Kommentar Doppelpass-Debatte : Knallrechte Bestrafungsfantasien
Dass nach dem Türkei-Referendum jetzt wieder eine sinnlose Doppelpass-Debatte tobt, zeigt vor allem eines: Gekränktheit.
N ur rund eine halbe Million Menschen in Deutschland besitzen neben dem türkischen auch den deutschen Pass. Doch wegen jener, die nun für Präsident Erdoğan stimmten, drehen manche in Politik und Medien jetzt frei und stellen einen Zusammenhang zur doppelten Staatsbürgerschaft her, wo es gar keinen gibt.

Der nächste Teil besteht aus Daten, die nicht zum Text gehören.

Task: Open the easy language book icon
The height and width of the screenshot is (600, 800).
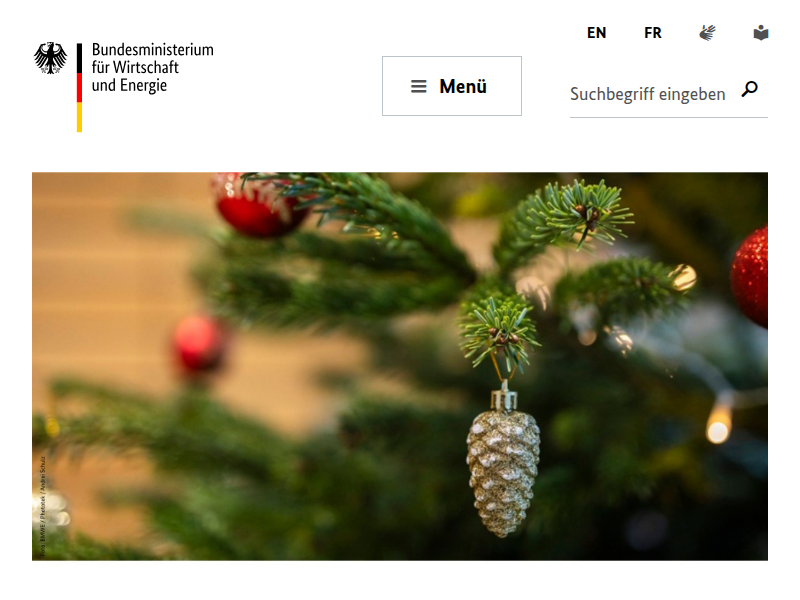Action: (761, 33)
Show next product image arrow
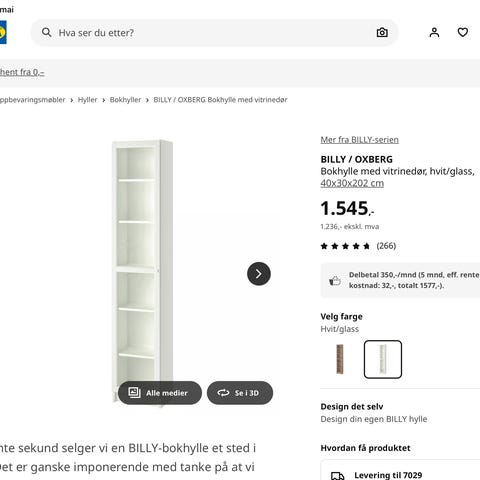 click(259, 274)
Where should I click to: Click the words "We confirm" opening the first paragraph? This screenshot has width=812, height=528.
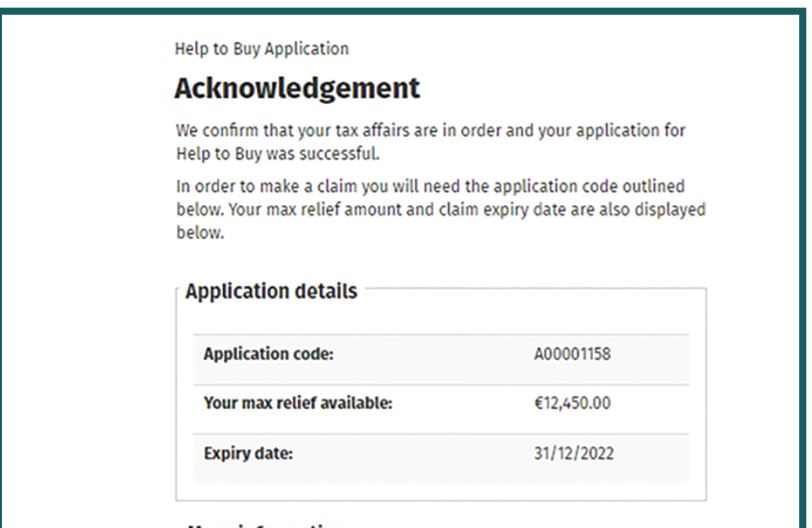212,132
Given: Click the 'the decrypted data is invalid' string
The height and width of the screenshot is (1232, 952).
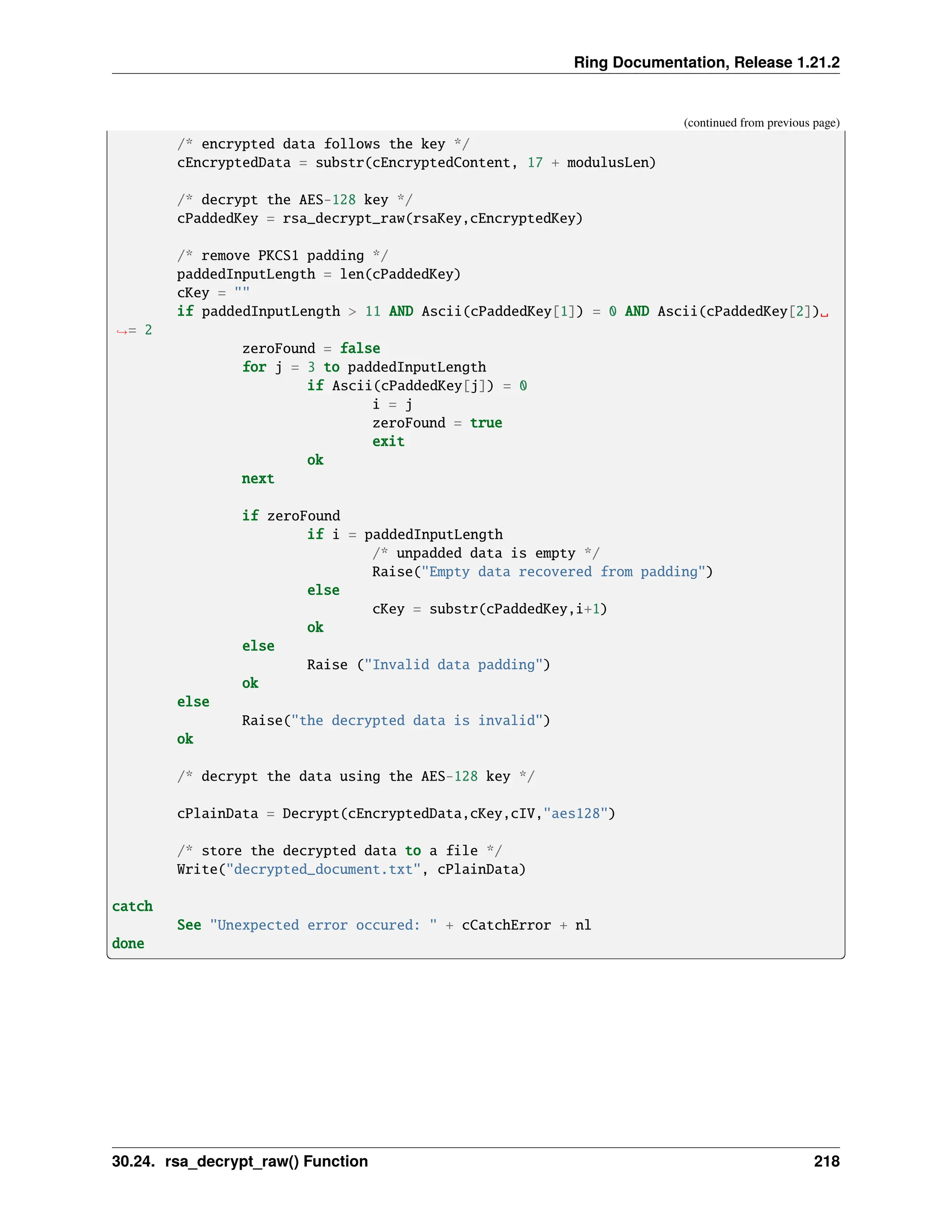Looking at the screenshot, I should point(417,720).
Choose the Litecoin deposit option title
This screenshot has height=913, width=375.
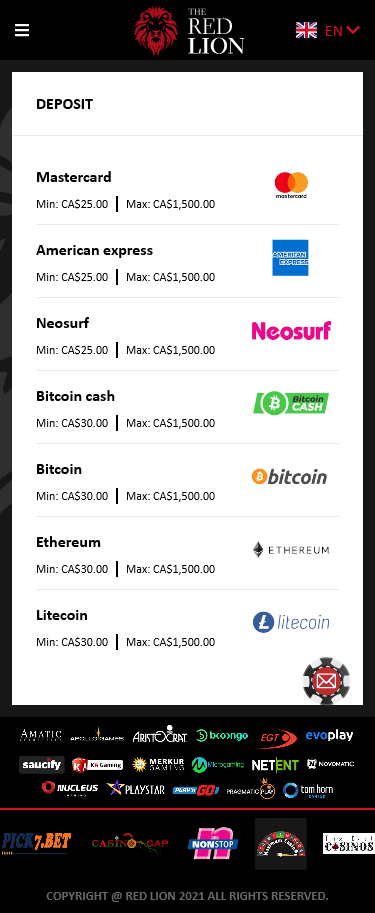[62, 615]
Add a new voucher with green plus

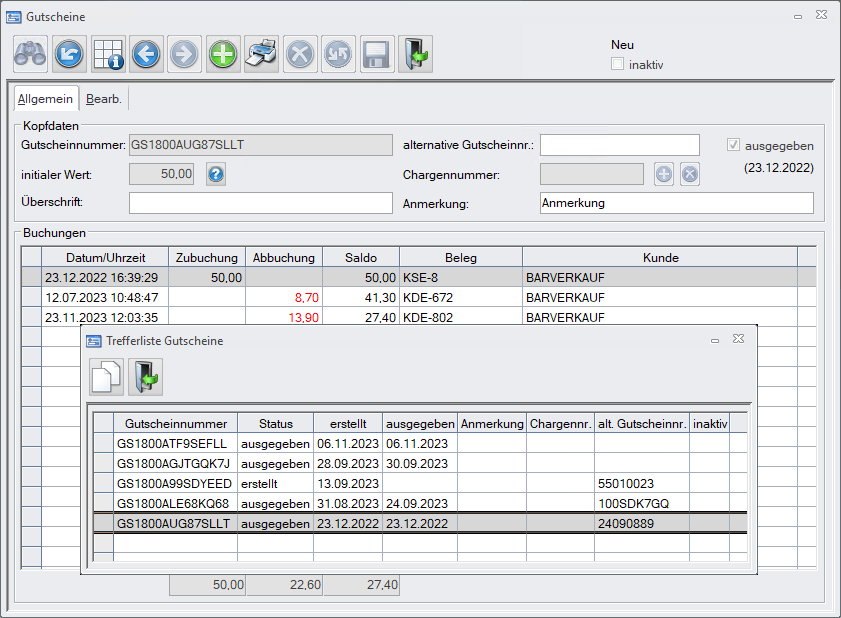(223, 54)
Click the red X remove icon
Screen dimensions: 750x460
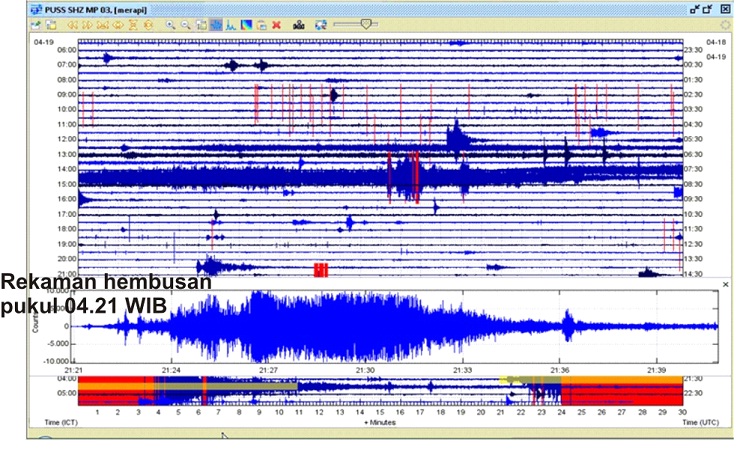pyautogui.click(x=276, y=25)
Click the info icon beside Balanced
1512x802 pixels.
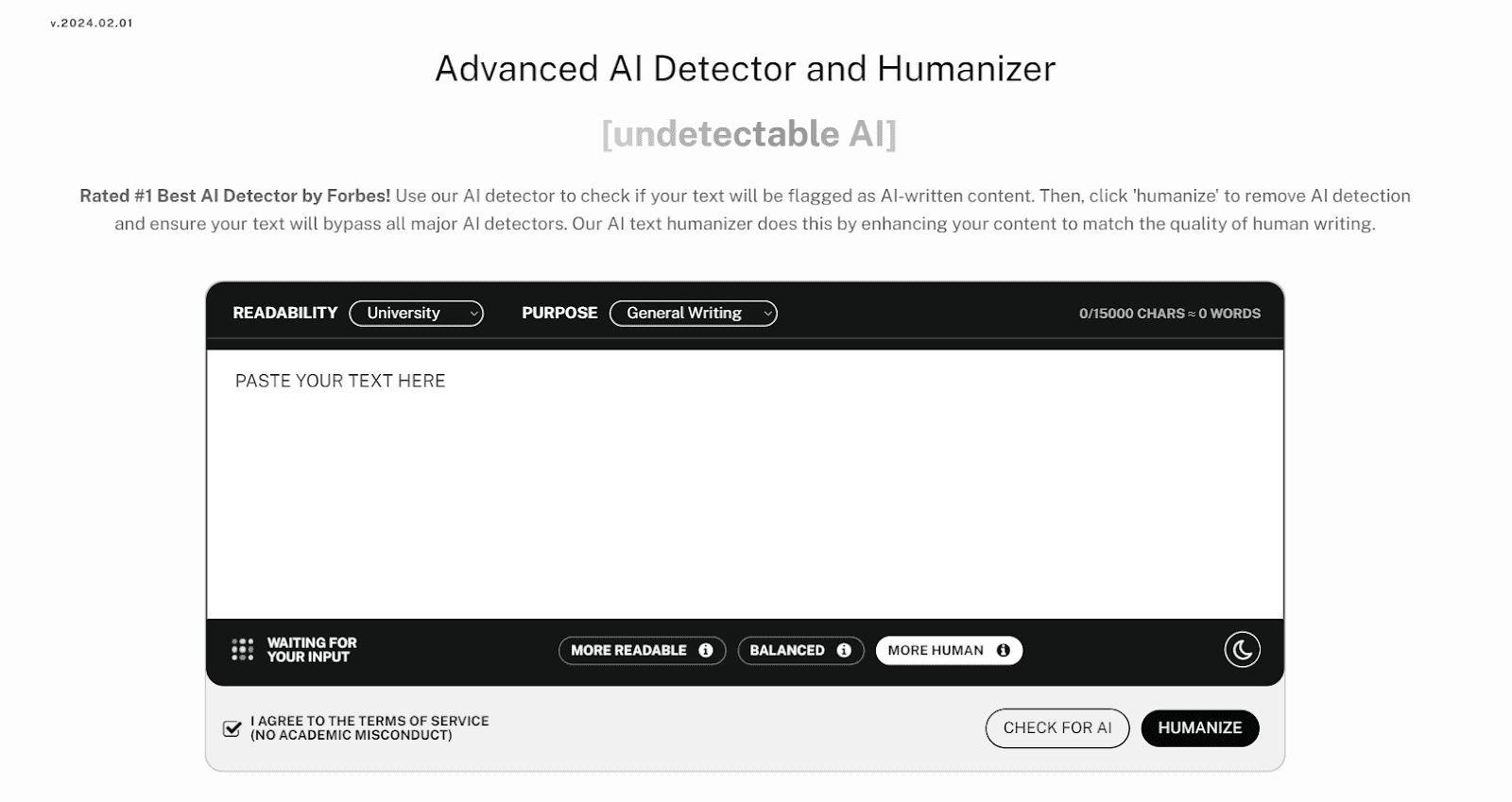pos(844,650)
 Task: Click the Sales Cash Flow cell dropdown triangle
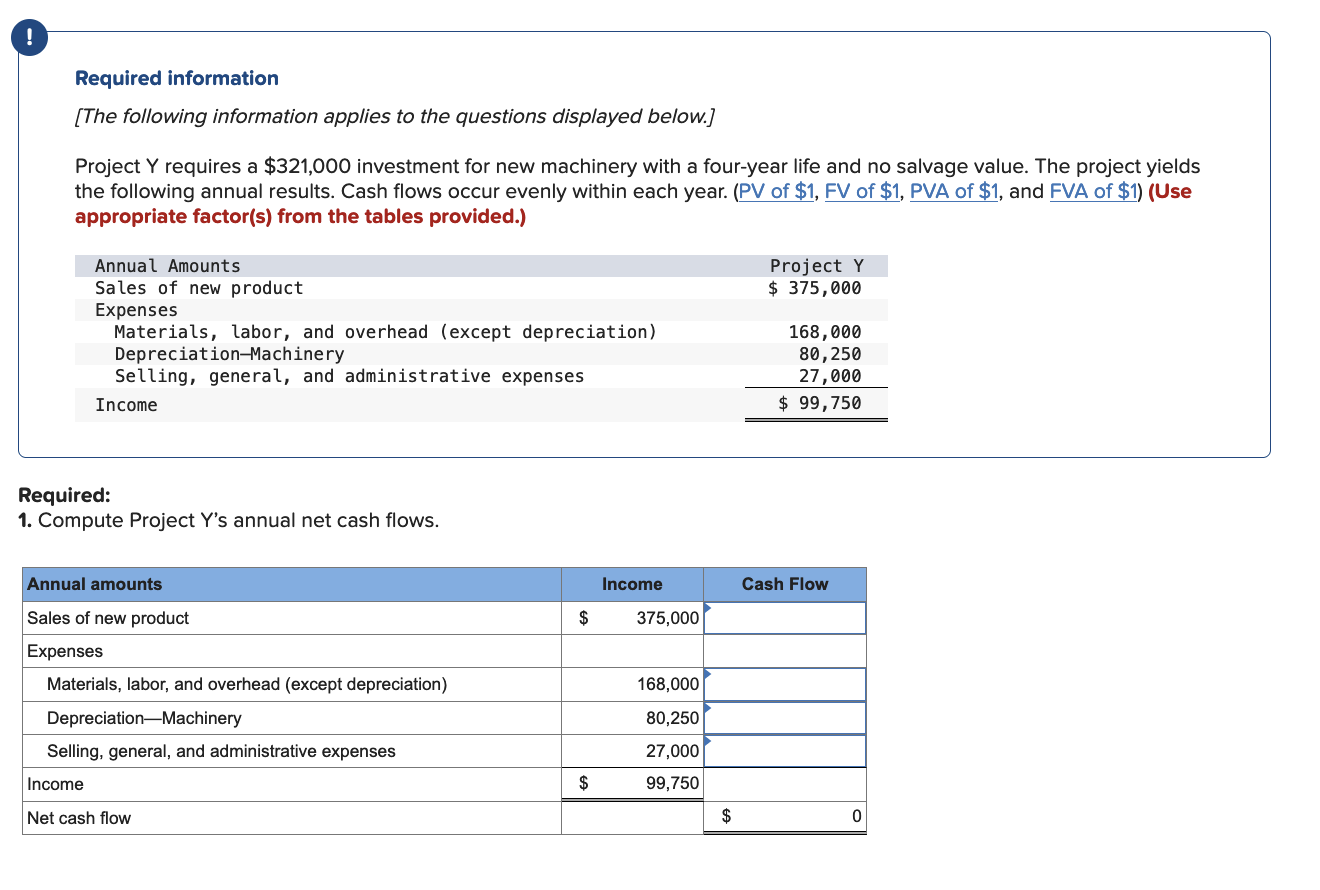(708, 607)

In den ARD-„Tagesthemen“ klingt Sonia Mikich ganz wie der knallrechte Claus Strunz im Sat1-Frühstücksfernsehen, wenn sie fordert, Deutschtürken, die Erdoğan wählten, sollten ihren deutschen Pass abgeben.
Nach den Demonstrationen von Erdoğan-Anhängern hatten sich auch schon Jakob Augstein und Micha Brumlik gegen die doppelte Staatsbürgerschaft starkgemacht. Wer solche Linksliberalen hat, der braucht keine AfD mehr. Die schließt sich solchen Forderungen natürlich gern an, die CSU sowieso.
Da ist auch narzisstische Kränkung im Spiel. Hatten Politik und Medien den Deutschtürken denn nicht klargemacht, wie sie abzustimmen hätten? Hatte man nicht, von Cem Özdemir bis zur Bild-Zeitung, für ein „Nein“ geworben? Hatte man nicht Auftritte türkischer Minister verhindert und Erdoğan als Sodomisten verlacht? Weil das offenbar zur Demokratieerziehung nicht gereicht hat, soll nun das ohnehin ungeliebte Recht auf doppelte Staatsbürgerschaft dran glauben.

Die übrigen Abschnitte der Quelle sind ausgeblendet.